** SET OF TASKS **
#1 Answer these questions from the text on Boutigny-sur-Essonne, one answer per line:
(a) Which town is the commune twinned with, and since what date?
(b) How far from Paris is it, and in which direction?
(c) From which century is the castle at the Belesbat golf course?
#2 List every sight that the text on Boutigny-sur-Essonne names as something to see in Boutigny.

** TEXT PASSAGE **

::::::::::

Commune in Île-de-France, France

Boutigny-sur-Essonne (/fr/; 'Boutigny-on-Essonne') is a commune in the Essonne department in Île-de-France in northern France.

The nearby villages are La Ferté-Alais (aerodrome of Cerny – Jean Baptiste Salis: Annual international meeting) and Milly-la-Forêt (house of Jean Cocteau, historical village).

To see in Boutigny: the golf course of Belesbat and its 17th-century-old castle, cressonières, edges of the Essonne.

Boutigny-sur-Essonne is twinned with Lans, Austria, since April 23, 1961.

==Geography==
It is located 47 kilometers south-east of Paris, between Étampes and Corbeil-Essonnes.
It is 23 kilometers south west of Évry, 16 kilometers east of Étampes, 6 kilometers south of La Ferté-Alais, 8 kilometers north west of Milly-la-Forêt, 20 kilometers south east of Arpajon, 21 kilometers south west of Corbeil-Essonnes, 24 kilometers south east of Montlhéry, 29 kilometers south east of Dourdan, 32 kilometers south east of Palaiseau. It is also located 67 kilometers away south west of its homonym Boutigny and Seine-et-Marne and 68 kilometers south east of Boutigny-Prouais in Eure-et-Loir department.

::::::::::

** INFORMATION SHOWN **

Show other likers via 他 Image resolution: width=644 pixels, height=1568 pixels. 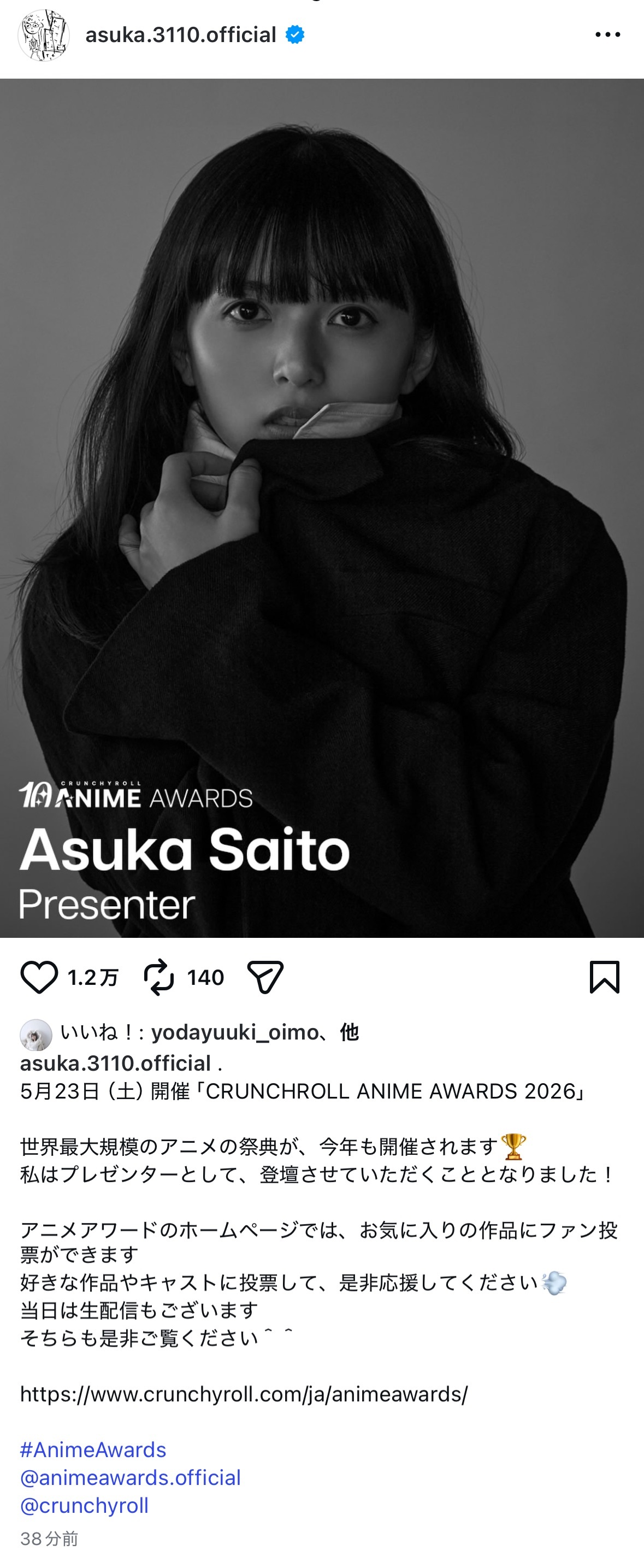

::::::::::

** EXERCISE RESPONSES **
#1
(a) Lans, Austria, since April 23, 1961.
(b) 47 kilometers south-east of Paris.
(c) The 17th century.

#2
- The golf course of Belesbat
- Its 17th-century castle
- Cressonières
- The edges of the Essonne